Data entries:

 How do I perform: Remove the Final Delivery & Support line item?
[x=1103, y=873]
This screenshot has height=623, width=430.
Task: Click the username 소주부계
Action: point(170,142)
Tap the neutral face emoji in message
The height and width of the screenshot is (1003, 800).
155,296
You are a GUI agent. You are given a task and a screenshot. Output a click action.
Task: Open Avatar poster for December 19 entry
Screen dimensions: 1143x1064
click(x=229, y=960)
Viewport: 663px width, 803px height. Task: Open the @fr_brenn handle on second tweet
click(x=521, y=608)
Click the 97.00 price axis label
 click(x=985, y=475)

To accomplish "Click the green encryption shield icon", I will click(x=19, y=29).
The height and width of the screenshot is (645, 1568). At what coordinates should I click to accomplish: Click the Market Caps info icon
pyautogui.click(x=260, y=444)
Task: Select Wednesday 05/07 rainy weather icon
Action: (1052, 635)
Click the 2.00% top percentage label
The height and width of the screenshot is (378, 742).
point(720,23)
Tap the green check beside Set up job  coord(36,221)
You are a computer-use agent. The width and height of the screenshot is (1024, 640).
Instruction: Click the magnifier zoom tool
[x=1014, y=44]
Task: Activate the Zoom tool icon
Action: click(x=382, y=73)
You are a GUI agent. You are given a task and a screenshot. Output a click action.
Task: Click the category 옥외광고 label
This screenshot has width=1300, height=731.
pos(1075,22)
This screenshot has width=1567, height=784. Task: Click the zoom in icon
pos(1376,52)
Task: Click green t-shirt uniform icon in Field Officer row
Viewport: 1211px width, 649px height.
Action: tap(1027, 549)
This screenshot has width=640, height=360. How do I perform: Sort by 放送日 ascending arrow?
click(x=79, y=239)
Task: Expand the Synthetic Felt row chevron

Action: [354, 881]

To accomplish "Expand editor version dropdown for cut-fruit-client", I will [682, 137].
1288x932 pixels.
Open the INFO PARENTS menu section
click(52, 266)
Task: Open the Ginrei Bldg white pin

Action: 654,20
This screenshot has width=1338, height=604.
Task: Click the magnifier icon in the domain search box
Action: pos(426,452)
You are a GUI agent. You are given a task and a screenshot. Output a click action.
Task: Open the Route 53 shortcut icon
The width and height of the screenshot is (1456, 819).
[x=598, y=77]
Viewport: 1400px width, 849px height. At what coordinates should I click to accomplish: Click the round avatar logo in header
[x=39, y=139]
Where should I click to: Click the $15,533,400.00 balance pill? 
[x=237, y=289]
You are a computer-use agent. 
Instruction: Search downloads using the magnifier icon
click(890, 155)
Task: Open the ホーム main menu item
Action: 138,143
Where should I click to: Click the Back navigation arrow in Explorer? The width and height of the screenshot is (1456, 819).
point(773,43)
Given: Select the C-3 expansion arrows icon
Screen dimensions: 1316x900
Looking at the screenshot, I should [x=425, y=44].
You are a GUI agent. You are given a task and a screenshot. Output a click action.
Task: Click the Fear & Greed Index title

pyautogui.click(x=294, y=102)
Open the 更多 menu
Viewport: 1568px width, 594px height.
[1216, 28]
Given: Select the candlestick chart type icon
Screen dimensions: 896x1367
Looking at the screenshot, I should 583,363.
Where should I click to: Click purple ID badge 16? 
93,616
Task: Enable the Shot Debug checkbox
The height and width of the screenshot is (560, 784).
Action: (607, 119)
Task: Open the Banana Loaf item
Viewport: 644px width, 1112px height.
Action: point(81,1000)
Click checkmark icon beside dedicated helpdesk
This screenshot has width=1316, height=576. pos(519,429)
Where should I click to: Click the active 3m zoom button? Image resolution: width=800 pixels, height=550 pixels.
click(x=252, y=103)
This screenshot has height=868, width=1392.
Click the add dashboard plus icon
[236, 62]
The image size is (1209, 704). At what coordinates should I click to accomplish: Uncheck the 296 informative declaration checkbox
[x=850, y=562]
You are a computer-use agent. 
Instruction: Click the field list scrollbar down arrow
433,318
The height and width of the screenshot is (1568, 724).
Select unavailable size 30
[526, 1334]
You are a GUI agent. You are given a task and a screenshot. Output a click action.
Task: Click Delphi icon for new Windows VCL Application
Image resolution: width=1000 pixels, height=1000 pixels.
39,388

TASK STATEMENT: Rewrite the listing above as a JSON array of strings with one string per line, and leave out the blank lines.

REPLY:
[
  " How do I perform: Remove the Final Delivery & Support line item?",
  "[x=1103, y=873]",
  "This screenshot has height=623, width=430.",
  "Task: Click the username 소주부계",
  "Action: point(170,142)",
  "Tap the neutral face emoji in message",
  "The height and width of the screenshot is (1003, 800).",
  "155,296",
  "You are a GUI agent. You are given a task and a screenshot. Output a click action.",
  "Task: Open Avatar poster for December 19 entry",
  "Screen dimensions: 1143x1064",
  "click(x=229, y=960)",
  "Viewport: 663px width, 803px height. Task: Open the @fr_brenn handle on second tweet",
  "click(x=521, y=608)",
  "Click the 97.00 price axis label",
  " click(x=985, y=475)",
  "To accomplish \"Click the green encryption shield icon\", I will click(x=19, y=29).",
  "The height and width of the screenshot is (645, 1568). At what coordinates should I click to accomplish: Click the Market Caps info icon",
  "pyautogui.click(x=260, y=444)",
  "Task: Select Wednesday 05/07 rainy weather icon",
  "Action: (1052, 635)",
  "Click the 2.00% top percentage label",
  "The height and width of the screenshot is (378, 742).",
  "point(720,23)",
  "Tap the green check beside Set up job  coord(36,221)",
  "You are a computer-use agent. The width and height of the screenshot is (1024, 640).",
  "Instruction: Click the magnifier zoom tool",
  "[x=1014, y=44]",
  "Task: Activate the Zoom tool icon",
  "Action: click(x=382, y=73)",
  "You are a GUI agent. You are given a task and a screenshot. Output a click action.",
  "Task: Click the category 옥외광고 label",
  "This screenshot has width=1300, height=731.",
  "pos(1075,22)",
  "This screenshot has width=1567, height=784. Task: Click the zoom in icon",
  "pos(1376,52)",
  "Task: Click green t-shirt uniform icon in Field Officer row",
  "Viewport: 1211px width, 649px height.",
  "Action: tap(1027, 549)",
  "This screenshot has width=640, height=360. How do I perform: Sort by 放送日 ascending arrow?",
  "click(x=79, y=239)",
  "Task: Expand the Synthetic Felt row chevron",
  "Action: [354, 881]",
  "To accomplish \"Expand editor version dropdown for cut-fruit-client\", I will [682, 137].",
  "1288x932 pixels.",
  "Open the INFO PARENTS menu section",
  "click(52, 266)",
  "Task: Open the Ginrei Bldg white pin",
  "Action: 654,20",
  "This screenshot has width=1338, height=604.",
  "Task: Click the magnifier icon in the domain search box",
  "Action: pos(426,452)",
  "You are a GUI agent. You are given a task and a screenshot. Output a click action.",
  "Task: Open the Route 53 shortcut icon",
  "The width and height of the screenshot is (1456, 819).",
  "[x=598, y=77]",
  "Viewport: 1400px width, 849px height. At what coordinates should I click to accomplish: Click the round avatar logo in header",
  "[x=39, y=139]",
  "Where should I click to: Click the $15,533,400.00 balance pill? ",
  "[x=237, y=289]",
  "You are a computer-use agent. ",
  "Instruction: Search downloads using the magnifier icon",
  "click(890, 155)",
  "Task: Open the ホーム main menu item",
  "Action: 138,143",
  "Where should I click to: Click the Back navigation arrow in Explorer? The width and height of the screenshot is (1456, 819).",
  "point(773,43)",
  "Given: Select the C-3 expansion arrows icon",
  "Screen dimensions: 1316x900",
  "Looking at the screenshot, I should [x=425, y=44].",
  "You are a GUI agent. You are given a task and a screenshot. Output a click action.",
  "Task: Click the Fear & Greed Index title",
  "pyautogui.click(x=294, y=102)",
  "Open the 更多 menu",
  "Viewport: 1568px width, 594px height.",
  "[1216, 28]",
  "Given: Select the candlestick chart type icon",
  "Screen dimensions: 896x1367",
  "Looking at the screenshot, I should 583,363.",
  "Where should I click to: Click purple ID badge 16? ",
  "93,616",
  "Task: Enable the Shot Debug checkbox",
  "The height and width of the screenshot is (560, 784).",
  "Action: (607, 119)",
  "Task: Open the Banana Loaf item",
  "Viewport: 644px width, 1112px height.",
  "Action: point(81,1000)",
  "Click checkmark icon beside dedicated helpdesk",
  "This screenshot has width=1316, height=576. pos(519,429)",
  "Where should I click to: Click the active 3m zoom button? Image resolution: width=800 pixels, height=550 pixels.",
  "click(x=252, y=103)",
  "This screenshot has height=868, width=1392.",
  "Click the add dashboard plus icon",
  "[236, 62]",
  "The image size is (1209, 704). At what coordinates should I click to accomplish: Uncheck the 296 informative declaration checkbox",
  "[x=850, y=562]",
  "You are a computer-use agent. ",
  "Instruction: Click the field list scrollbar down arrow",
  "433,318",
  "The height and width of the screenshot is (1568, 724).",
  "Select unavailable size 30",
  "[526, 1334]",
  "You are a GUI agent. You are given a task and a screenshot. Output a click action.",
  "Task: Click Delphi icon for new Windows VCL Application",
  "Image resolution: width=1000 pixels, height=1000 pixels.",
  "39,388"
]